→ **Source passage**:
########
The other day I was driving down the road and I was actually in the car alone. ALONE. Which means I was able to listen to whatever I wanted as opposed to Chris Tomlin’s “The Happy Song” or Audio Adrenaline’s “Big House”.
Caroline is certain there are no two finer songs ever written and she’s not interested in hearing anything else to test her theory.
Anyway, I was scanning through the stations (By the way, the scan feature is one of the greatest inventions of modern man. I spent seven years driving a Honda CRX that actually required me to TURN THE DIAL to find a radio station. Of course, I also had to roll down the windows to open the doors from the outside, so the radio issue was kind of small potatoes in comparison) and all of a sudden I stopped the scan when I heard the sweet sounds of Bon Jovi belting out “Never Say Goodbye”.
“Remember at the prom that night
You and me we had a fight
But the band they played our favorite song
And I held you in my arms so strong
We danced so close
We danced so slow
And I swore Id never let you go
Together – forever
Never say goodbye, never say goodbye
You and me and my old friends
Hoping it would never end
Never say goodbye, never say goodbye
Holdin on – we got to try
Holdin on to never say goodbye”
Oh, the 80’s. When lyrics really spoke to your soul.
I wore out my Bon Jovi cassette listening to that song. Of course it didn’t help matters that cassette tapes tended to get hung up in the cassette deck mechanism of my Honda CRX.
So, I started thinking about Bon Jovi songs that I loved (“Shot Through the Heart”! “Wanted Dead or Alive”! “You Give Love a Bad Name”! “Living on a Prayer”!) and naturally, this led me to think about songs that will always remind me of high school and high drama.
The number one song on my list?
“Love Bites” by Def Leppard
I am not even ashamed to admit it.
Well, maybe a little but that won’t stop me.
Halfway through my junior year in high school, I started dating a sophomore. I was a cougar before it was cool and before Demi ever even thought about Ashton. Of course, Ashton probably wasn’t born yet.
The point is I started dating this really cute sophomore boy and not just because he was so cute. I mean, I wasn’t that shallow. He also had a decent personality and drove a convertible Porsche.
########
→ **Stored records**:
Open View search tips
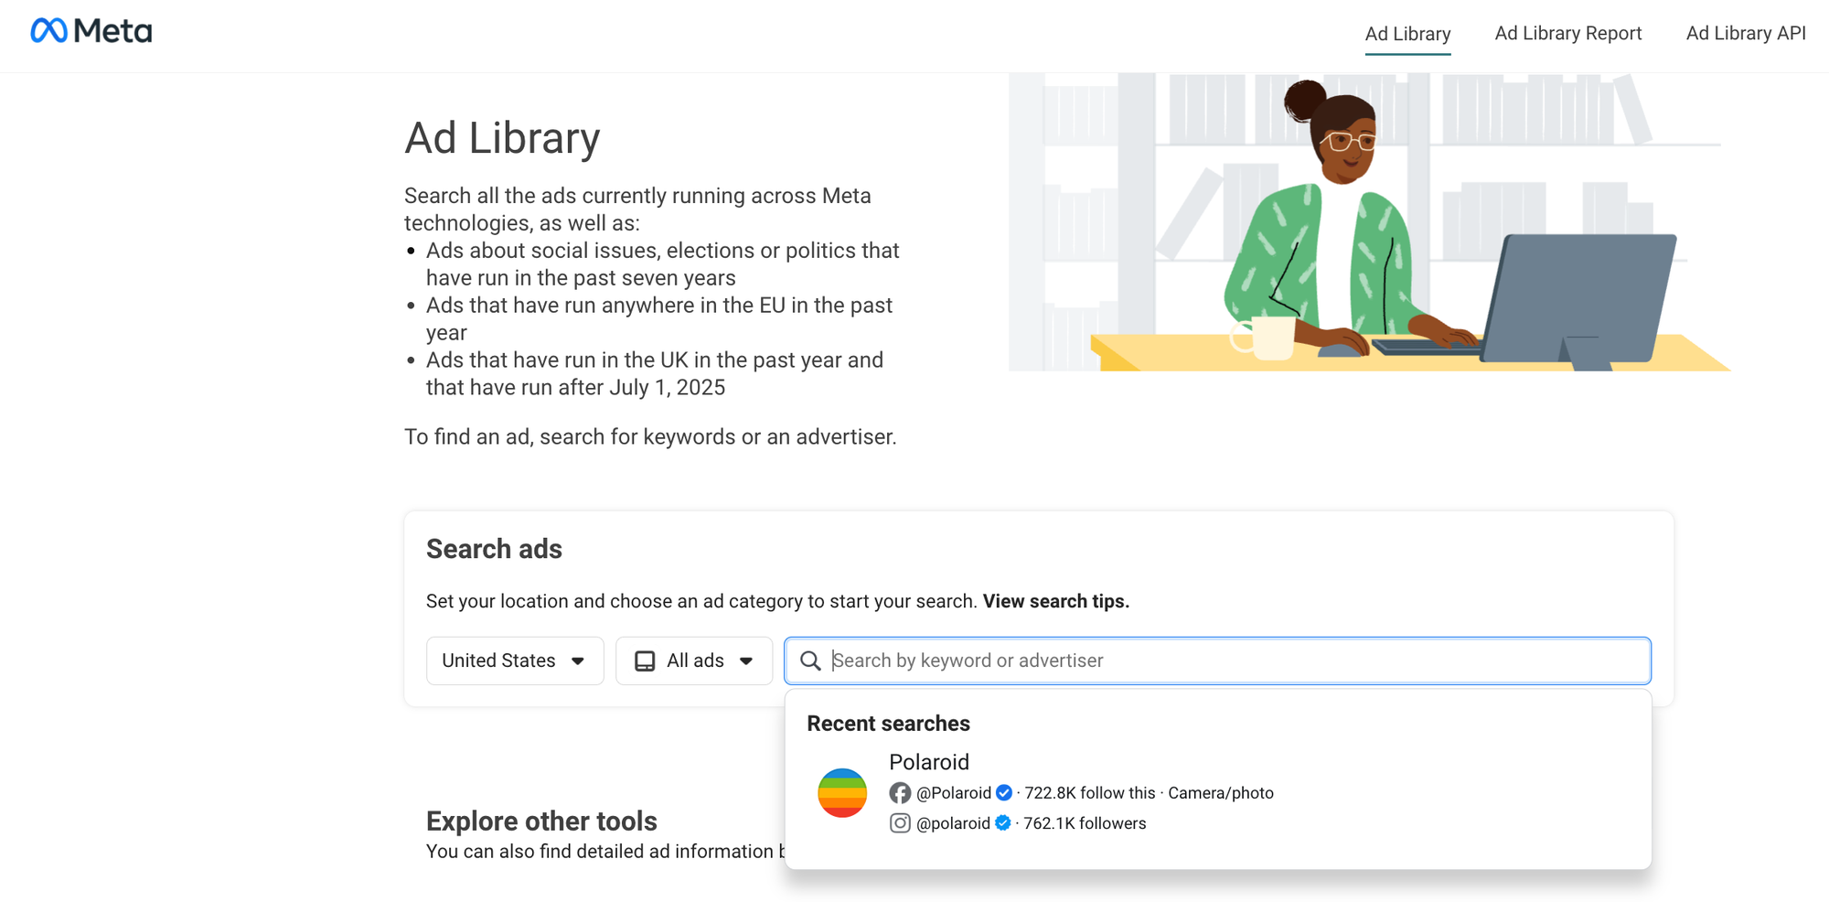 1054,601
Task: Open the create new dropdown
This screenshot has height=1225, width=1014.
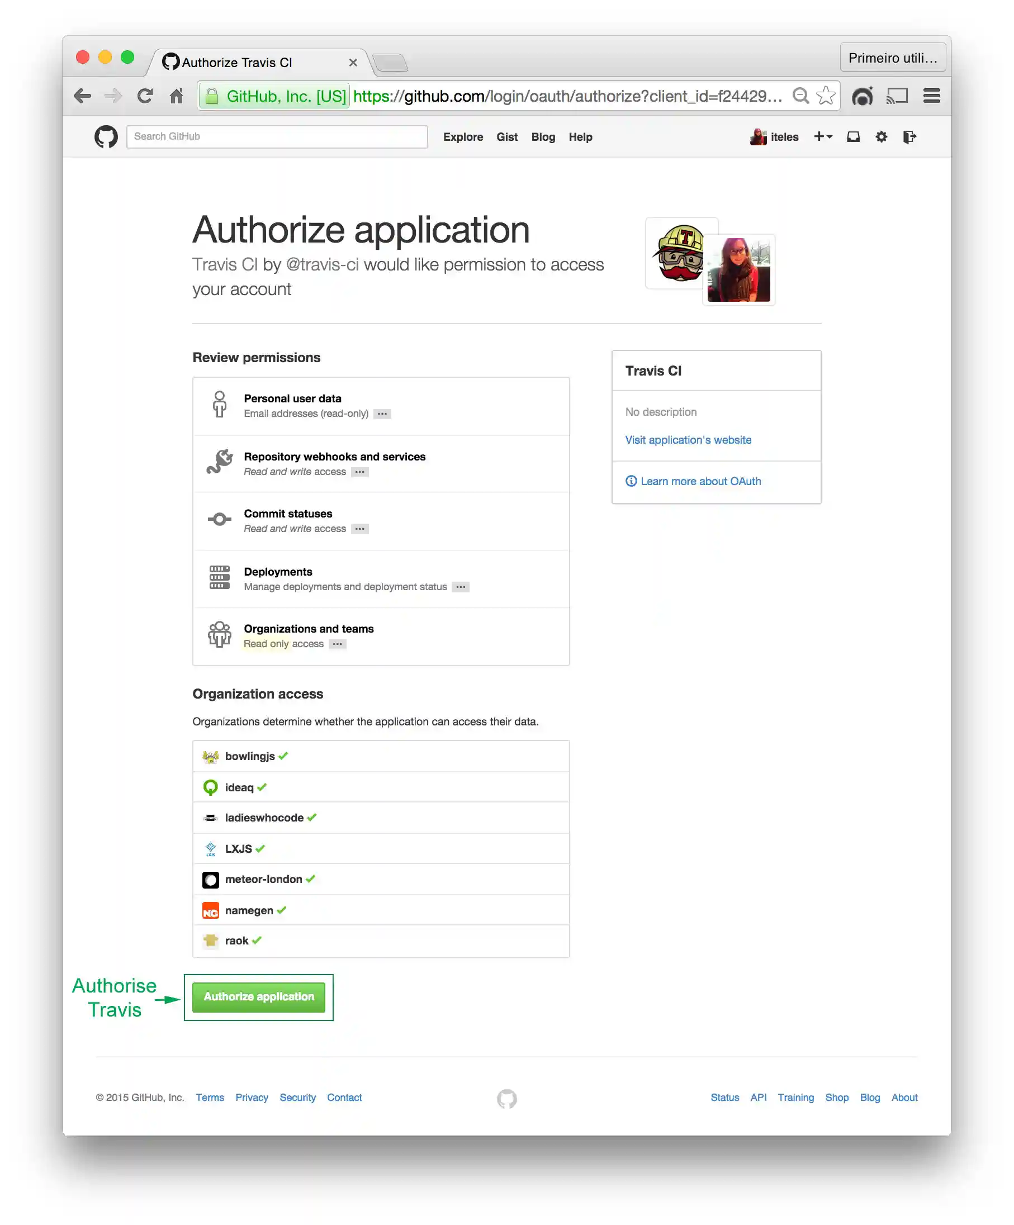Action: 823,137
########
→ **Set problem A**: Transcribe the blog post about the 80s songs, word for word from start to finish.
→ **Set problem B**: Format the rows in Block 1 as a JSON list of strings with one string per line, skipping blank lines. Leave the pictures out.
The blog post and the rows were taken from separate sources.

→ **Task answer A**:
The other day I was driving down the road and I was actually in the car alone. ALONE. Which means I was able to listen to whatever I wanted as opposed to Chris Tomlin’s “The Happy Song” or Audio Adrenaline’s “Big House”.
Caroline is certain there are no two finer songs ever written and she’s not interested in hearing anything else to test her theory.
Anyway, I was scanning through the stations (By the way, the scan feature is one of the greatest inventions of modern man. I spent seven years driving a Honda CRX that actually required me to TURN THE DIAL to find a radio station. Of course, I also had to roll down the windows to open the doors from the outside, so the radio issue was kind of small potatoes in comparison) and all of a sudden I stopped the scan when I heard the sweet sounds of Bon Jovi belting out “Never Say Goodbye”.
“Remember at the prom that night
You and me we had a fight
But the band they played our favorite song
And I held you in my arms so strong
We danced so close
We danced so slow
And I swore Id never let you go
Together – forever
Never say goodbye, never say goodbye
You and me and my old friends
Hoping it would never end
Never say goodbye, never say goodbye
Holdin on – we got to try
Holdin on to never say goodbye”
Oh, the 80’s. When lyrics really spoke to your soul.
I wore out my Bon Jovi cassette listening to that song. Of course it didn’t help matters that cassette tapes tended to get hung up in the cassette deck mechanism of my Honda CRX.
So, I started thinking about Bon Jovi songs that I loved (“Shot Through the Heart”! “Wanted Dead or Alive”! “You Give Love a Bad Name”! “Living on a Prayer”!) and naturally, this led me to think about songs that will always remind me of high school and high drama.
The number one song on my list?
“Love Bites” by Def Leppard
I am not even ashamed to admit it.
Well, maybe a little but that won’t stop me.
Halfway through my junior year in high school, I started dating a sophomore. I was a cougar before it was cool and before Demi ever even thought about Ashton. Of course, Ashton probably wasn’t born yet.
The point is I started dating this really cute sophomore boy and not just because he was so cute. I mean, I wasn’t that shallow. He also had a decent personality and drove a convertible Porsche.

→ **Task answer B**:
[
  "Open View search tips",
  " 1054,601",
  "Task: Open the create new dropdown",
  "This screenshot has height=1225, width=1014.",
  "Action: 823,137"
]